[What to do]
Please count the lines in the material below that contain the string "screenshot", treating case as significant, and give only the number.

[Record list]
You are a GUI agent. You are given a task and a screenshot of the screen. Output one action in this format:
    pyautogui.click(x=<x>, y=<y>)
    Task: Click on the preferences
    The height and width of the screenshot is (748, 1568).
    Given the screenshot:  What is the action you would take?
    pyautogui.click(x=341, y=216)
--
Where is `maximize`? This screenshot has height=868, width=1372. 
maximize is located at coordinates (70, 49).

[Response to the task]
4